Rapat konsolidasi tersebut juga dihadiri Direktur Eksekutif The Madina Green Institute Ridwandy Nasution, Ketua Bidang Hukum dan Lingkungan Hidup PD GPI Dahler Lubis, Sekjen Presidium Kajian Lingkungan dan Study Kerakyatan (KLIK-Sr) Ahmad Rangkuti, serta sejumlah aktivis lainnya.

Para aktivis menilai aktivitas PETI tidak hanya berpotensi melanggar hukum, tetapi juga mengancam kelestarian lingkungan, merusak kawasan hutan, mencemari sungai, dan meningkatkan risiko bencana ekologis di wilayah Mandailing Natal.

Selain meminta penindakan terhadap pelaku di lapangan, mereka juga mendorong aparat mengusut pihak-pihak yang diduga menjadi aktor intelektual maupun pemodal di balik aktivitas pertambangan ilegal apabila ditemukan alat bukti yang cukup dalam proses penyelidikan.

Mereka berharap Polres Madina dapat menunjukkan komitmen dalam memberantas kejahatan lingkungan sekaligus menjaga kepercayaan masyarakat terhadap institusi penegak hukum.

Sebelumnya, Kasatreskrim Polres Mandailing Natal AKP Try Boy Alvin Siahaan menyatakan jajarannya telah melakukan pendalaman terhadap informasi yang beredar.

“Iya bang, pendalaman untuk penyelidikan,” tulis AKP Try Boy Alvin Siahaan saat dikonfirmasi wartawan.

Hingga berita ini diterbitkan, proses penyelidikan masih berlangsung.

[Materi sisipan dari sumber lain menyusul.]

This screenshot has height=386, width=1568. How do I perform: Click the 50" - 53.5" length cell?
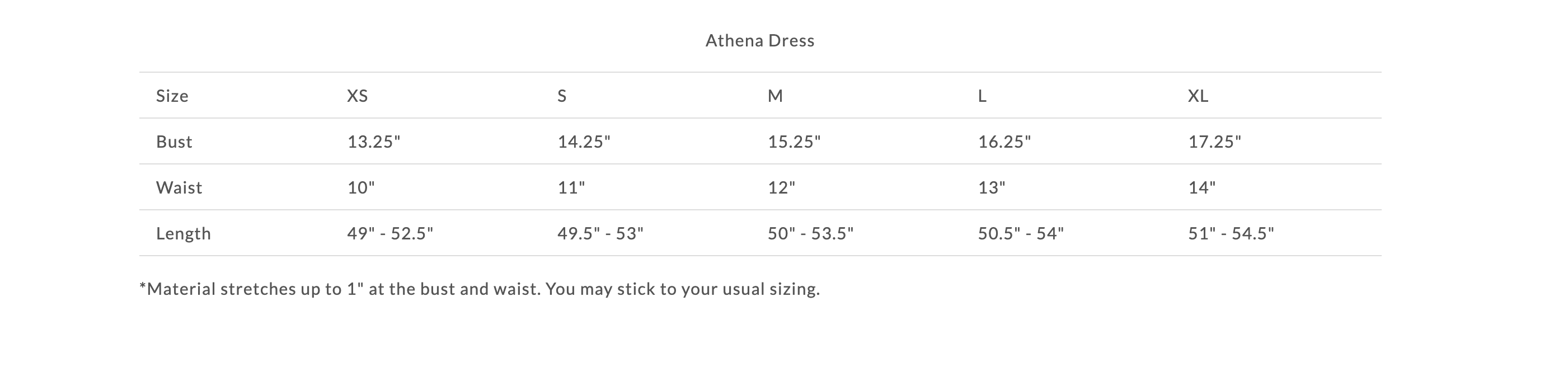tap(810, 234)
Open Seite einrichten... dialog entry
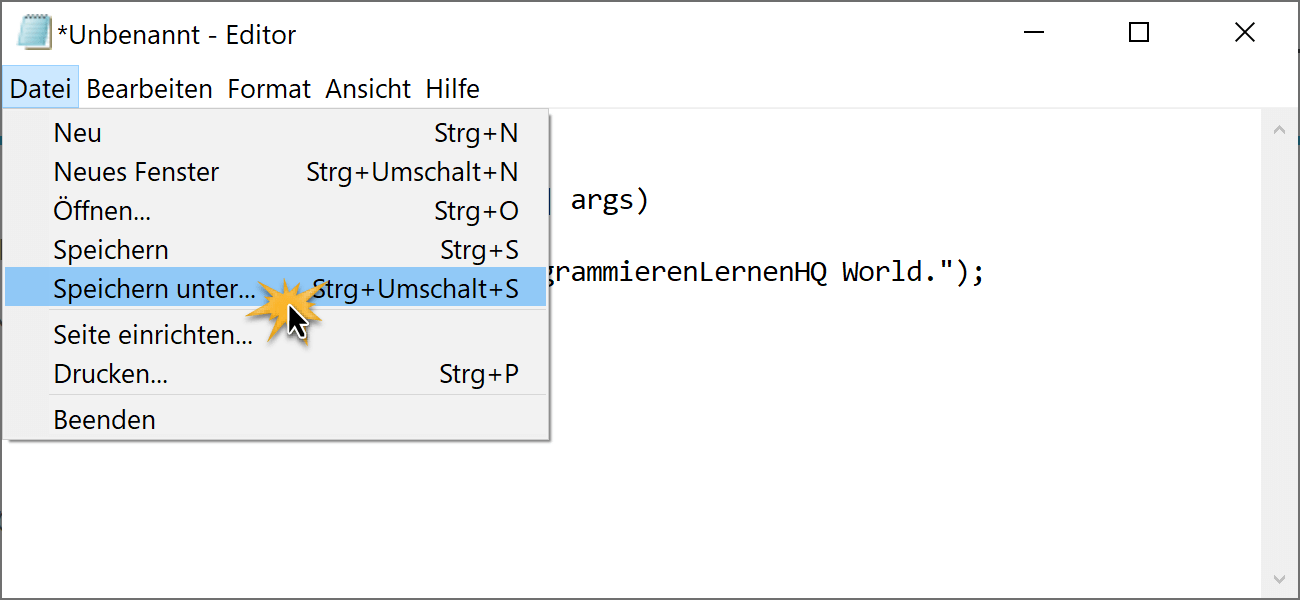The image size is (1300, 600). [x=276, y=335]

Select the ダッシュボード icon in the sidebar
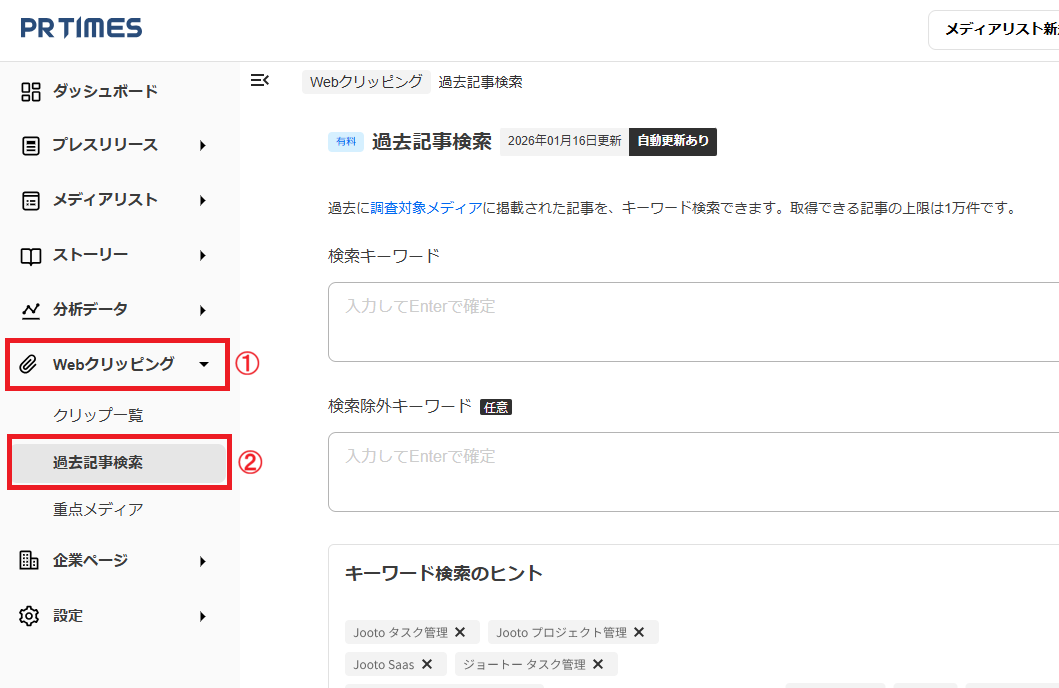[x=29, y=91]
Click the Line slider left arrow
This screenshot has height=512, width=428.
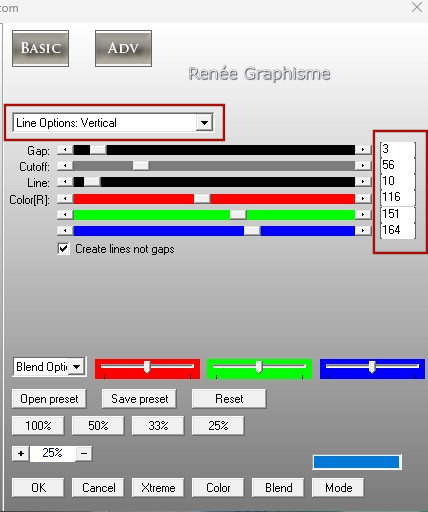point(65,182)
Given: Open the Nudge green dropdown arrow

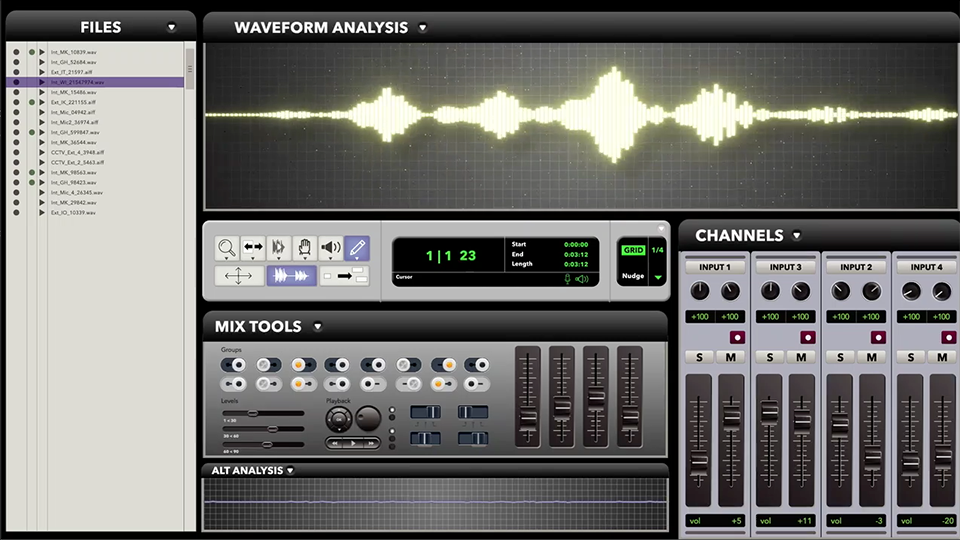Looking at the screenshot, I should 658,277.
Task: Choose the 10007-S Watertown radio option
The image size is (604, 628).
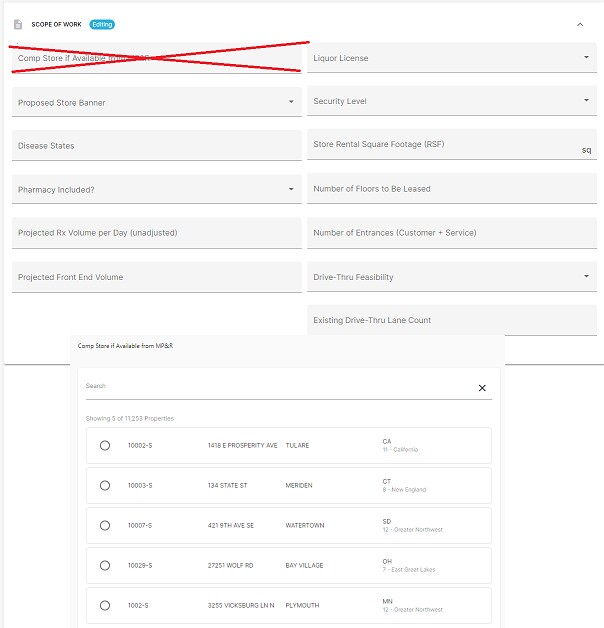Action: (105, 526)
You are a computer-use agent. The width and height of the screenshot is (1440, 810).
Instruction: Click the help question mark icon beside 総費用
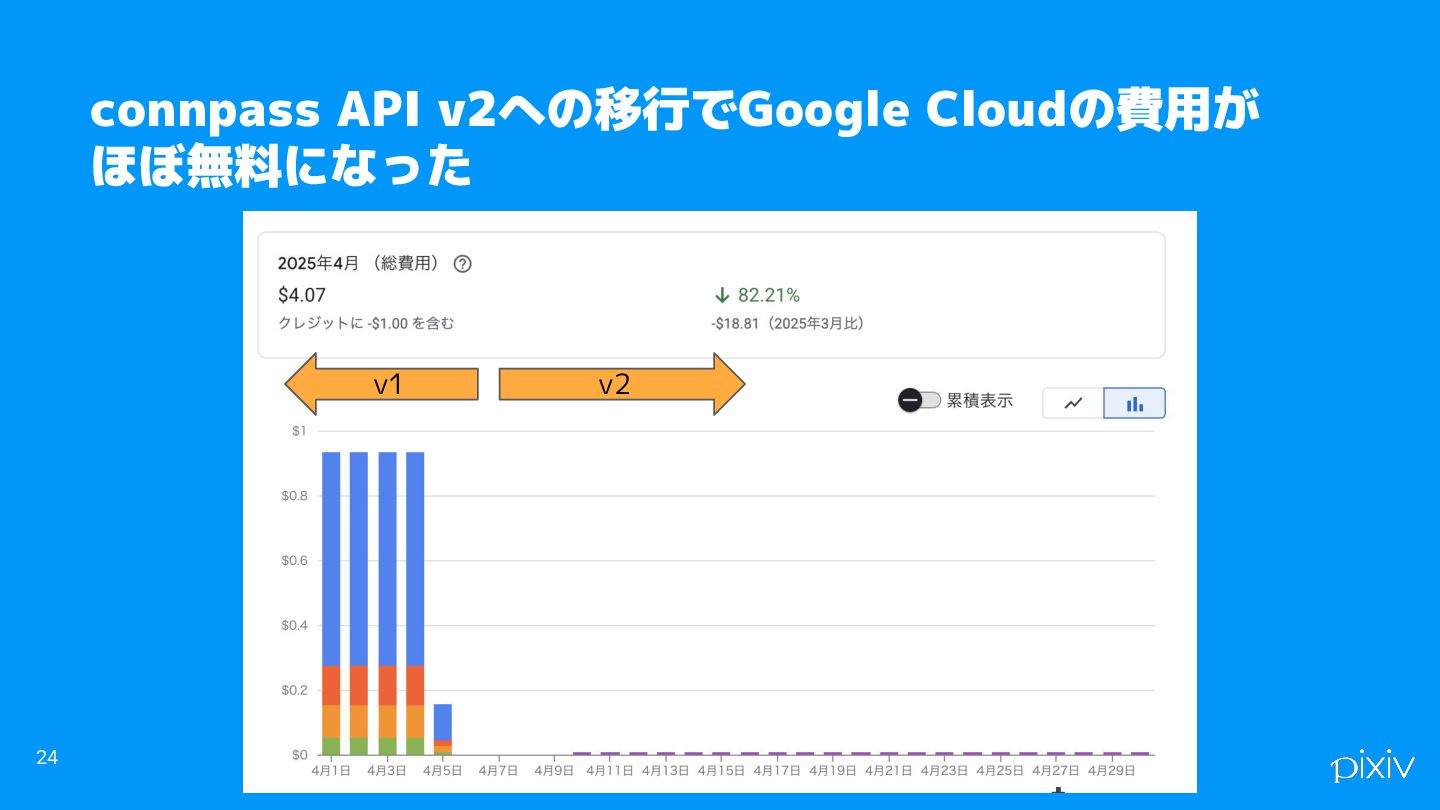[462, 264]
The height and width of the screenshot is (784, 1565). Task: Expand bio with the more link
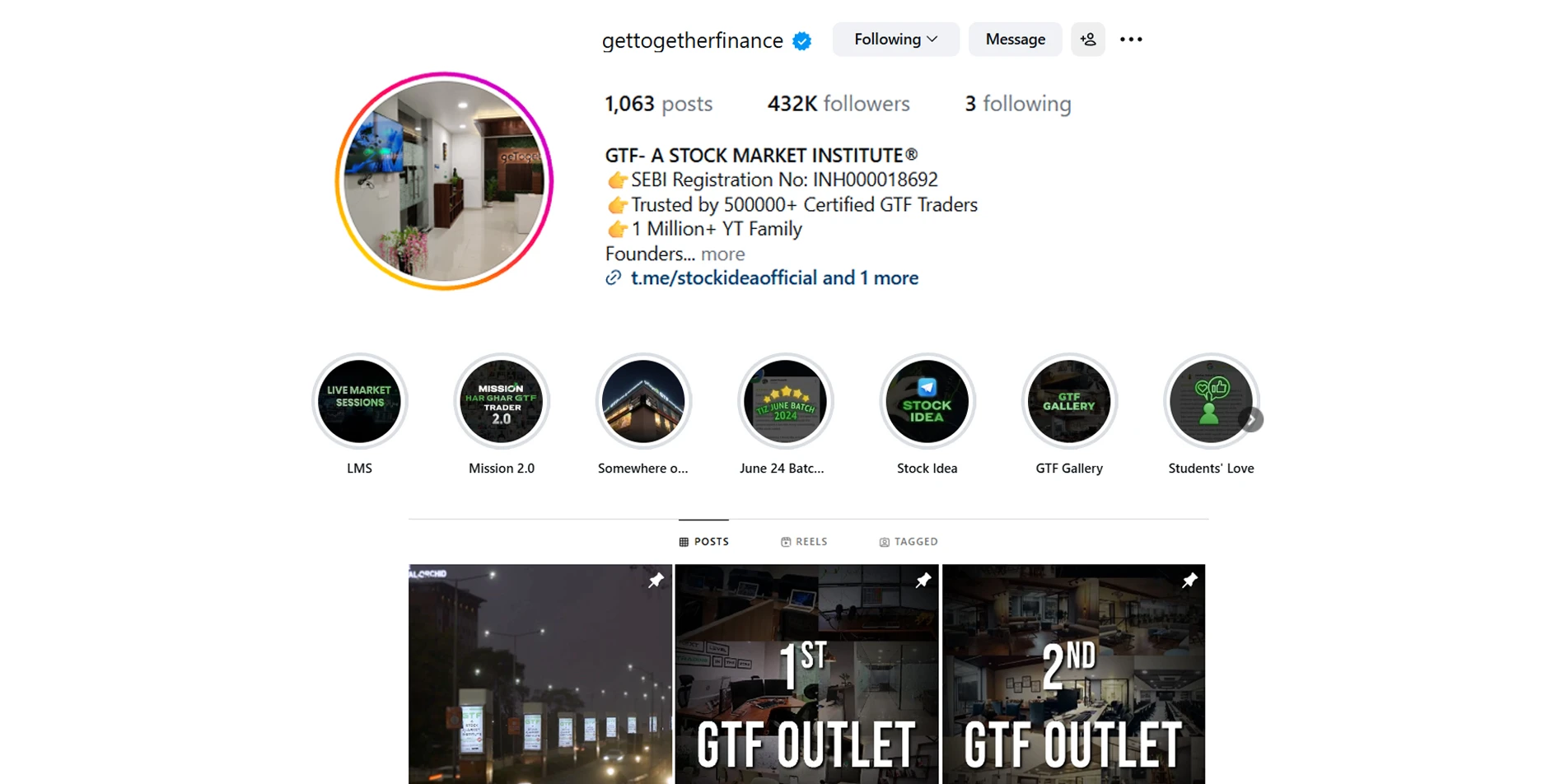pyautogui.click(x=722, y=254)
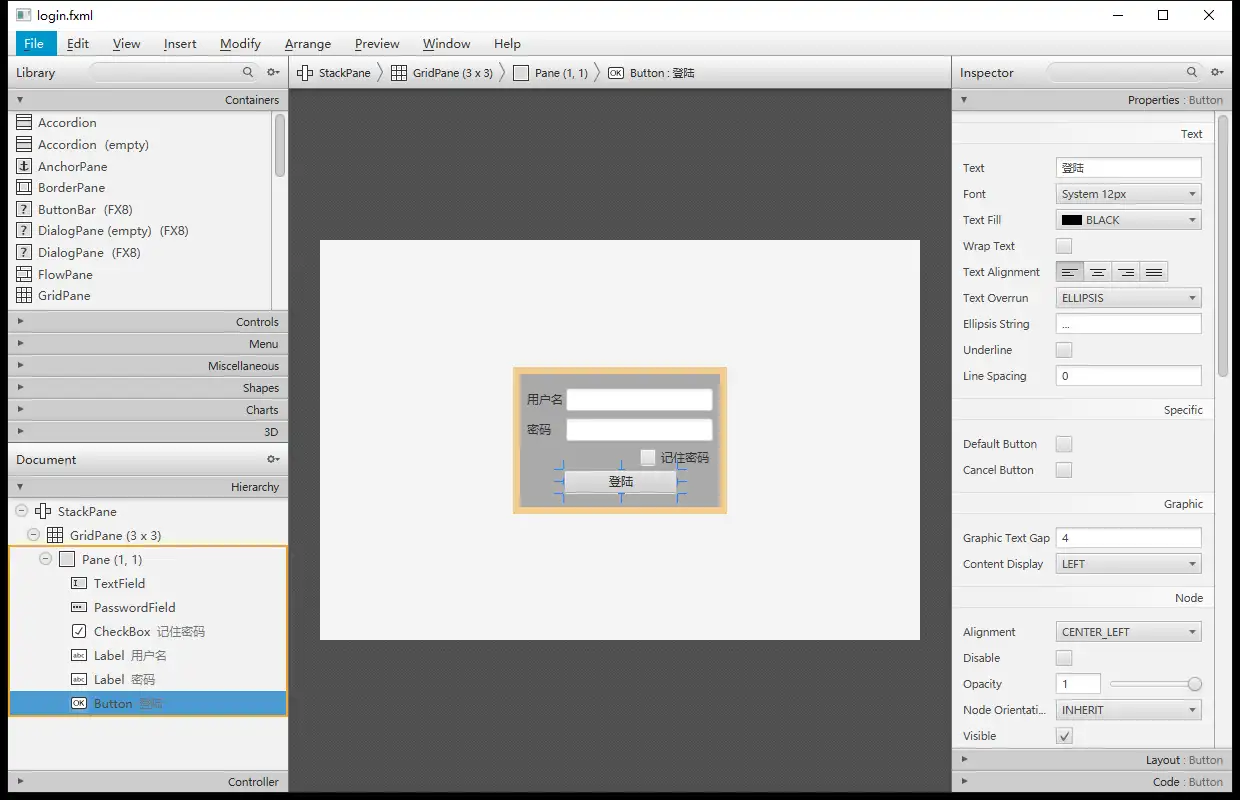
Task: Click the StackPane icon in breadcrumb bar
Action: (305, 73)
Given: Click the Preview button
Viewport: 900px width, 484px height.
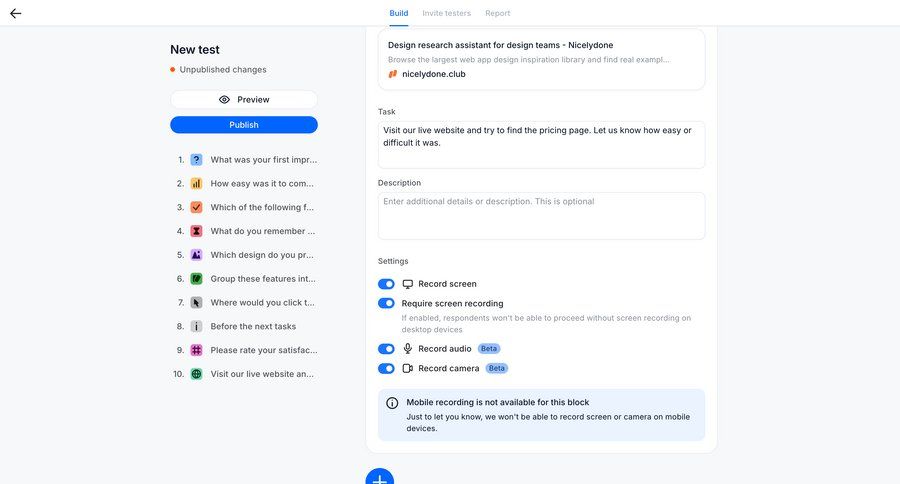Looking at the screenshot, I should [x=244, y=100].
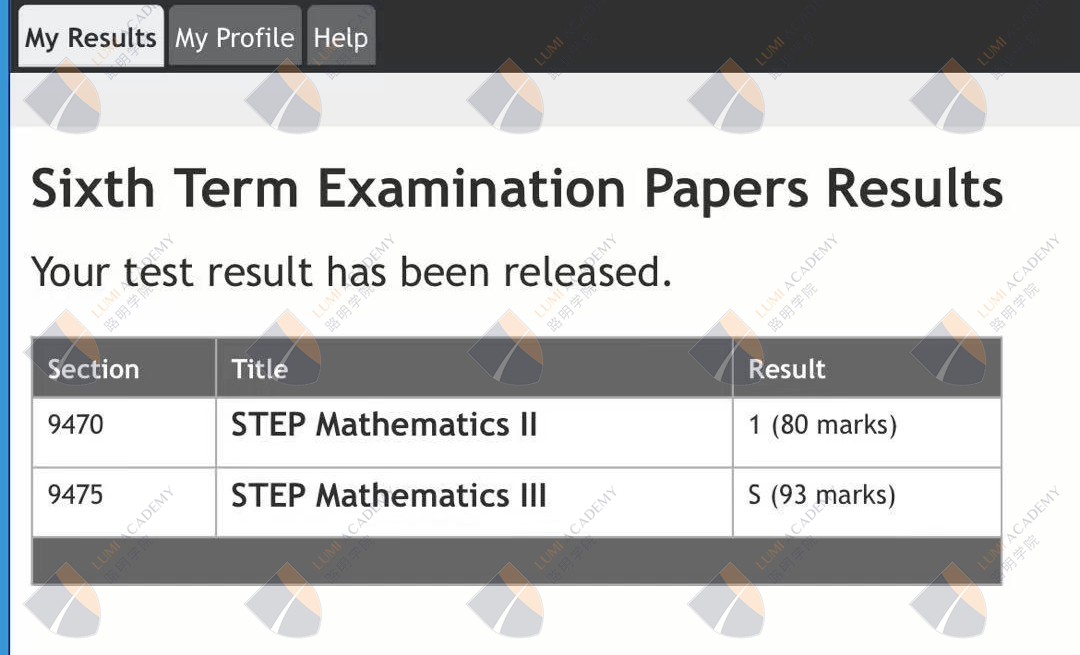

Belum ada keterangan resmi mengenai penetapan tersangka maupun identitas pihak yang bertanggung jawab atas dugaan aktivitas PETI yang videonya viral di media sosial.

Awak media juga terus berupaya memperoleh konfirmasi dari pihak-pihak terkait guna memenuhi prinsip keberimbangan informasi.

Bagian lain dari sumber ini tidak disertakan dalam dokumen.